[SUPPLIED DATA]:
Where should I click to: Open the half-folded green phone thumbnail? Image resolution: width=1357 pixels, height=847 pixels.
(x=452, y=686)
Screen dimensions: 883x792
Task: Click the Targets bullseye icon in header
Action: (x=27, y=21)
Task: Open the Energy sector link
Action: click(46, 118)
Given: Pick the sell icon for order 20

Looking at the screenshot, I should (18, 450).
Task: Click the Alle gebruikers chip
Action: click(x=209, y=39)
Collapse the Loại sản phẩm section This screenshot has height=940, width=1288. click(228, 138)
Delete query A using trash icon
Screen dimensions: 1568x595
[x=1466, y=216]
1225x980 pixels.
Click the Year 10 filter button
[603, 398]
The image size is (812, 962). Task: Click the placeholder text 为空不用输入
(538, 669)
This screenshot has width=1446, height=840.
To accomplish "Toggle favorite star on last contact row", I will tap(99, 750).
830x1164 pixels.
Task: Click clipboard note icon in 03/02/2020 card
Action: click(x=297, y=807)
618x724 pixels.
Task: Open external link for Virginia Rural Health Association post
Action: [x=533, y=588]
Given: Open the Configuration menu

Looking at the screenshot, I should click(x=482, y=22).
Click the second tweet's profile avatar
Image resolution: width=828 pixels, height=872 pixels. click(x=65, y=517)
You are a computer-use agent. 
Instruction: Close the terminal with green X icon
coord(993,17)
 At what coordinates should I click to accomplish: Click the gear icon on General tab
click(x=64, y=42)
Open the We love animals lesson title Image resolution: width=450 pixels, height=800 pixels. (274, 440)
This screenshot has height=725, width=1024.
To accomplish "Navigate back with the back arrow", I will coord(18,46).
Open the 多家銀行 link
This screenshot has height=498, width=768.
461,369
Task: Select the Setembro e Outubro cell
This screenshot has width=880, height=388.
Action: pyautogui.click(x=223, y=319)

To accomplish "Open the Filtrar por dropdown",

[PROBLEM]:
Repeat every entry above exactly, leaving nothing out.

[ANSWER TO THIS EXERCISE]:
Where should I click to: Open the half-folded green phone thumbnail? Image resolution: width=1357 pixels, height=847 pixels.
(x=452, y=686)
Screen dimensions: 883x792
Task: Click the Targets bullseye icon in header
Action: (x=27, y=21)
Task: Open the Energy sector link
Action: click(46, 118)
Given: Pick the sell icon for order 20

Looking at the screenshot, I should (18, 450).
Task: Click the Alle gebruikers chip
Action: click(x=209, y=39)
Collapse the Loại sản phẩm section This screenshot has height=940, width=1288. click(228, 138)
Delete query A using trash icon
Screen dimensions: 1568x595
[x=1466, y=216]
1225x980 pixels.
Click the Year 10 filter button
[603, 398]
The image size is (812, 962). Task: Click the placeholder text 为空不用输入
(538, 669)
This screenshot has width=1446, height=840.
To accomplish "Toggle favorite star on last contact row", I will tap(99, 750).
830x1164 pixels.
Task: Click clipboard note icon in 03/02/2020 card
Action: click(x=297, y=807)
618x724 pixels.
Task: Open external link for Virginia Rural Health Association post
Action: [x=533, y=588]
Given: Open the Configuration menu

Looking at the screenshot, I should click(x=482, y=22).
Click the second tweet's profile avatar
Image resolution: width=828 pixels, height=872 pixels. click(x=65, y=517)
You are a computer-use agent. 
Instruction: Close the terminal with green X icon
coord(993,17)
 At what coordinates should I click to accomplish: Click the gear icon on General tab
click(x=64, y=42)
Open the We love animals lesson title Image resolution: width=450 pixels, height=800 pixels. (274, 440)
This screenshot has height=725, width=1024.
To accomplish "Navigate back with the back arrow", I will coord(18,46).
Open the 多家銀行 link
This screenshot has height=498, width=768.
461,369
Task: Select the Setembro e Outubro cell
This screenshot has width=880, height=388.
Action: pyautogui.click(x=223, y=319)

To accomplish "Open the Filtrar por dropdown",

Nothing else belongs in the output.